When they got on the train, speeding towards the great underwater tunnel, they brought havoc to the first class compartment which they had now established as a base for filming. Jim had managed to sabotage a whole family’s peace of mind by getting them to move three times because he needed their table. He managed to alienate all the fellow passengers because he kept pointing at them, saying how odd they looked, and urging Sam to film them all as interesting specimens of stressed humanity. And Sam, in his element, did close-ups of many faces, dashing from one to the other, pointing his camera at couples away on discreet holidays, at businessmen on secret missions, at old ladies who wanted to be left alone, and at families who had an instinctive dislike of the camera’s intrusiveness. Jute was herself busy on mysterious trips, tearing up and down the aisle, kicking and bumping into people accidentally. Husk and Riley were rushing around with clapperboards and films, behaving as if the most significant and sacred events were taking place. And Propr kept dangling his furry microphone over people’s heads like a white fruit or a Dada exclamation mark, as if he were trying to record their thoughts. Every now and again he would tell people to be quiet, till one of the passengers couldn’t stand it any longer and burst into an explosion of expletives, swearing at us for wrecking what he had hoped would be a peaceful journey.

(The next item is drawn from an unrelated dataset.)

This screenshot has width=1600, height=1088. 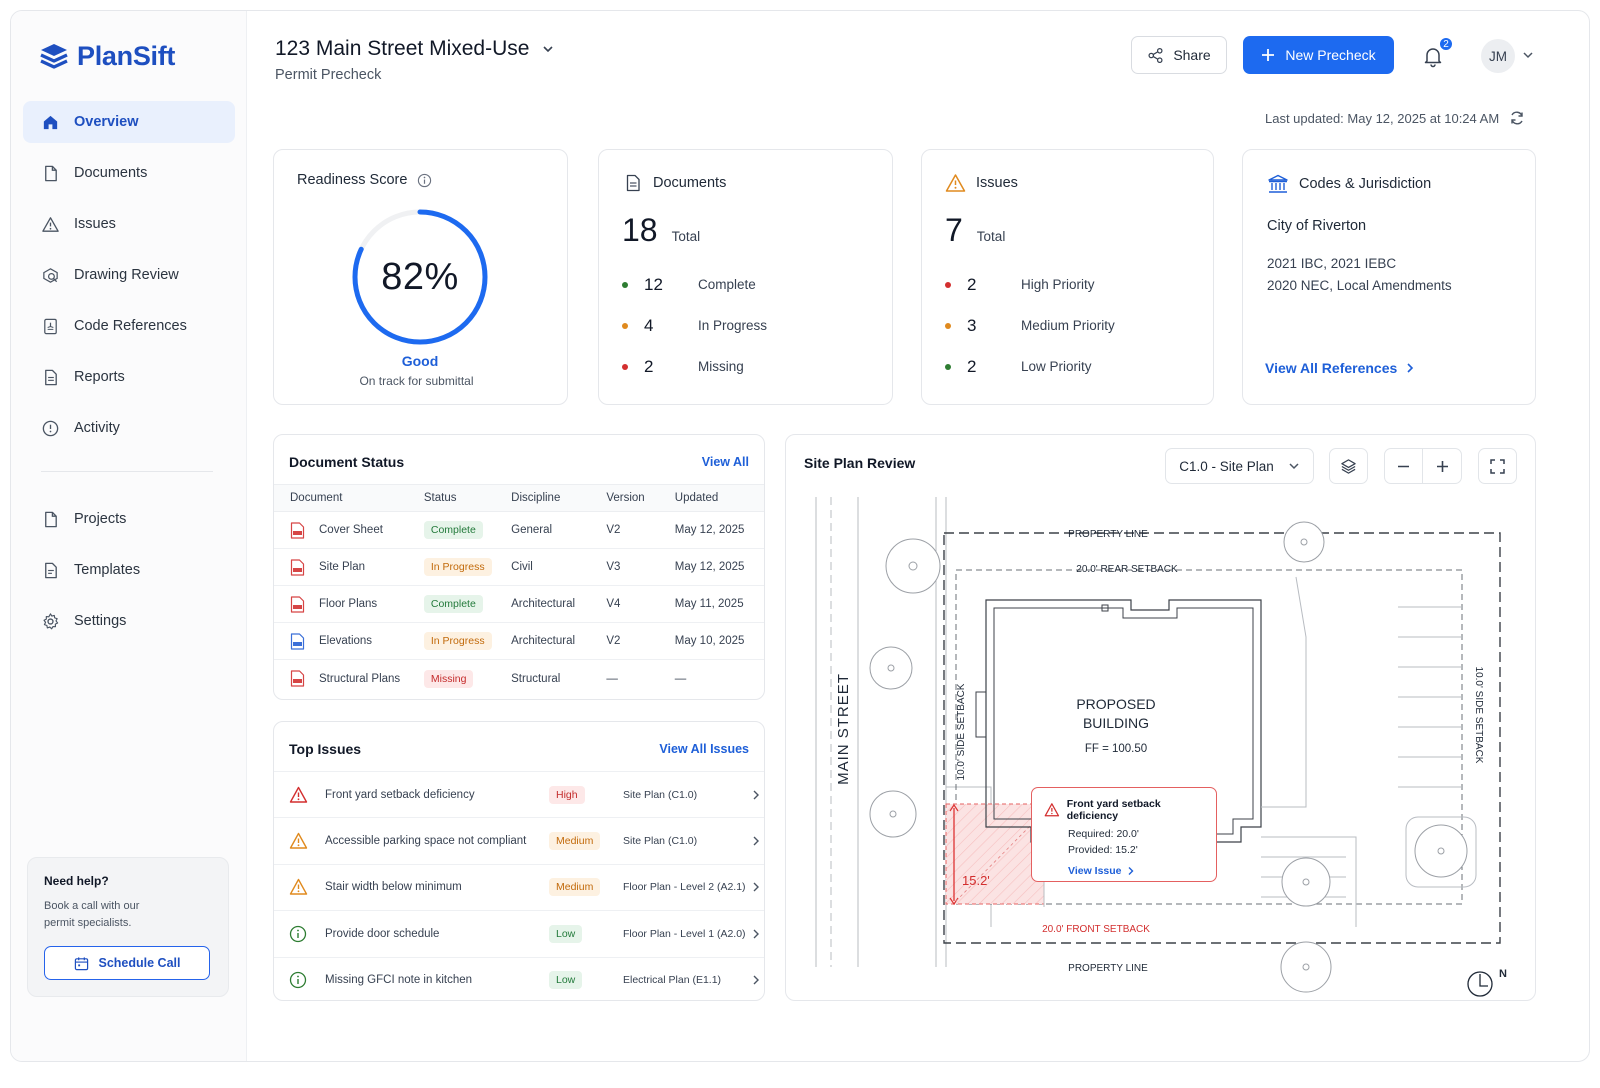 I want to click on issue-location: Site Plan (C1.0), so click(x=660, y=842).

This man was so apoplectic that Jim became fascinated by his rage. Seeing him as an instant metaphor for the stress of the world that had given rise to the Arcadian legend, Jim immediately directed Sam to film the poor man. This made his rage even more towering, and self-destructive. It was wonderful to behold a man so vainly bursting his lungs to illustrate the leaping theme of our journey. For one illuminated moment we all gazed at him, mesmerised, for he was modern man, helpless in his illogical intemperate fury, ranting and lashing out against the universe, tumbling into madness, beyond redemption, powerless, alone, alienated, spinning out of control, less than a man, less than an animal. He raged like that against everything that his exhausted brain could conjure, government taxes, difficult women, asteroids, cancers, ruptured colons, hospital closures, shopping malls, terrorists, absence of private spaces, Loch Ness monsters, child molesters, inconsiderate musicians, pointless television programmes, too much sex everywhere, too many old people; then, abruptly, he sat down, collapsed into a heap, and then shrank, and went on shrinking till he was nearly invisible. The camera stayed on him the whole time till he had exhausted his radioactivity. The camera knew it, and recognised a distant cousin in the radioactive disintegration: the man had been possessed by Hades.

After the possession passed, as after a thunderstorm, the air cleared, and we began to see.

For a moment filming stopped. We sat down to our breakfasts and stared out of the windows silently.

We watched our own lives go past in the shape of the suburban houses, the drab back gardens, the houses that seemed sadder and more monotonous as we sped on.

We were in time’s hurtling capsule, death’s speeding capsule. Oh, those back gardens, those tilting houses, the lives lived in little paces, such mightiness in potential in such small places. Such drabness, such sameness. We sped past them all, past the back view of our lives. The way it seems to strangers, never to us. What have we settled for, under this glorious sun? How did our lives lose so much colour, so much outline? The back view of suburban houses is the very mirror of our receding soul: of Hades advancing, of time shrinking, of death anonymising.